Acabo de llamar a Perú y felicitar a
Aurora, que ahora es profesional. Estoy en Niágara pero me da la sensación de estar plasmado dentro de una postal en esta tierra canadiense, con sus floridos amaneceres y su cielo azul acompañado de obesas nubes blancas. En abril del siguiente año cumpliré dos veranos sin hacer el amor. Por eso no he podido disfrutar de este viaje, que a pesar de ser un escape ante mis propias intrigas, es más bien un recordatorio de lo poco evolucionado que me encuentro.
Juliette me ha traído porque su abuelo ha fallecido y hay que enterrarlo. Un ex combatiente de la lucha armada dominicana contra el dictador Trujillo que tuvo, entre exiliados y desaparecidos, un sabor numérico y contundente de derrota. Cuando ella me contaba lo sucedido, sentí una vez más, en contra de la seriedad del momento, que permanecía flotando dentro de sus ojos que hasta ahora no he logrado, y posiblemente no logre, descifrar su verdadero color. Premonitoriamente tuve la certeza que iría con ella. Ella ya sabía que debía visitar un cliente de la compañía en la que trabajo, en el mismo condado donde murió aquel revolucionario monolítico de más de 85 años.
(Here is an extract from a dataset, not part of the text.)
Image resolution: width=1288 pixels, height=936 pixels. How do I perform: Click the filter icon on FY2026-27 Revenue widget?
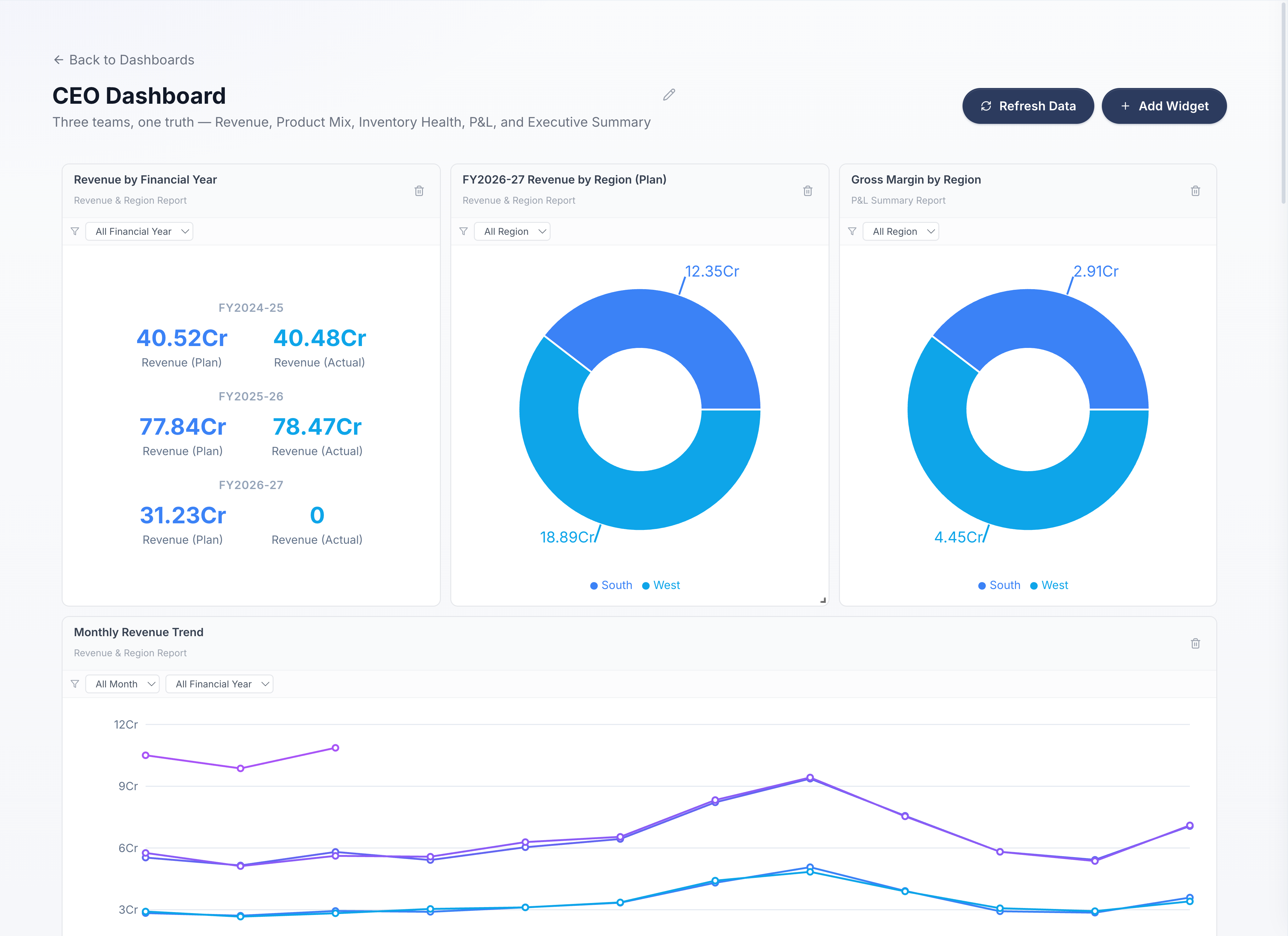click(x=464, y=231)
Me hizo la invitación al funeral mientras yo levantaba dos dietéticas mancuernas para socorrer mis mal formados y avergonzados bíceps, víctimas de las burlas de
Milagros y comparados angularmente con los de Matías, jugador de Rugby profesional y brontosaurio por vocación. Ella lo conoce porque pertenecen al mismo equipo y viajan en giras deportivas; ostentando, él, sus músculos voluminosos y ella, su atletismo empedernido. ¡Qué Milagros y Matías se hagan hijos el uno al otro tomando turnos de gravidez y que usen anabólicos en vez de viagra! O mejor aún, que se clonen y vuelvan a juntarse uno contra todos hasta dar con la raza fórmula perfecta que perpetúe su insoportable vanidad.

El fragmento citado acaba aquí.